I confess that I used to be a really, really heavy DXer. That's someone who is addicted to listening to shortwave radio. I used to listen for several hours a night. It was hereditary, I got it from my father. As mentioned before, he was really hard core. He was a ham. That's a ham radio operator. I'd tell you his call sign but someone else has it now, a quarter century after his death. I checked I didn't know they reassigned numbers.
One of my biggest weaknesses was listening to radio plays and my favorites weren't from the hoary, august BBC, they were from the Canadian Broadcasting Corporation. Many Saturdays in the 1990s and 2000s I would hope I'd get in Radio Canada International long enough to listen to The Mystery Project, after their incomparable news program, The World At Six, still my idea of the perfect half-hour news show. I don't know what the ravages of the stinking Harper regime have done to it, I haven't had the heart to listen to it in years.

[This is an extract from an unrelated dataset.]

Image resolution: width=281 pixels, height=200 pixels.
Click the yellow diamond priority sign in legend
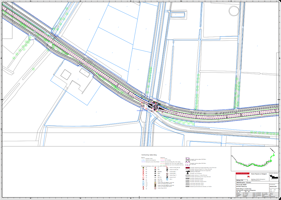point(143,168)
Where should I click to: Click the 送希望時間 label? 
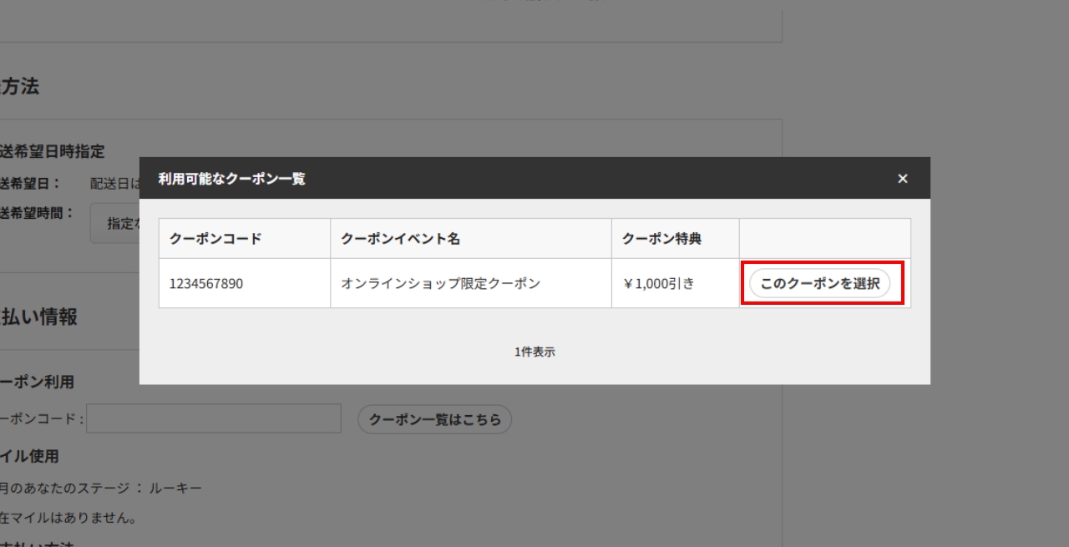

So, "The Mystery Project" (that's pronounced PRO-ject in the original Canadian). I loved the series of half-hour mysteries, few of them in the repulsive genera the cosy or the hard boiled detective type. I loved "Midnight Cab" by James W. Nichols, Clean Sweep by Alf Silver and other series. A friend recently sent me a thumb drive with mp3s of what I thought was among the best written of the series, "The Old Guy" by Paul Ledoux. I don't know how Ledoux does it but he seems to make so much happen in his short plays that a half hour seems at least twice as long. Now I want to read or hear more of Ledoux's work, he is an unusually good playwright. And he's written a lot of plays, none of which seem to be easily accessible in written or recorded form.
If you can find a way to listen to any of them you might really enjoy it. If there's one thing I've concluded from it, the pictures are so much better on the radio, the writing and acting too. Actors always look great, exactly like they're supposed to. I've seen lots of great actors on TV and in the movies who were so much better than the eye-candy leads but who you knew were never going to get the leading roles based on their sex appeal to the eye. But to the ear, to the mind, none of that matters.
I don't know how many aspiring playwrights, actors, directors, sound engineers have carried the form on into the internet, maybe I should look. Anyone who falls into those categories who isn't trying should probably consider going into another line of work because it's so cheap and easy to try with a computer and a hundred dollar microphone. Pictures cost so much more, in money and effort. Working in music, you can do a lot with the free Audacity program you can get online as long as you've got a fairly good mic. I use a Shure and it sounds pretty OK for making recordings for my students. But I'm too busy listening to go searching for good audio plays that right now. I will take recommendations. There's nothing like being able to put on an hour and a half of plays while I'm working in the garden or around the house. It's a relief from the lame radio fare we get around here, no matter which of the four American "public" stations I can get. Radio has really gone to hell. Not only here but we led the way down.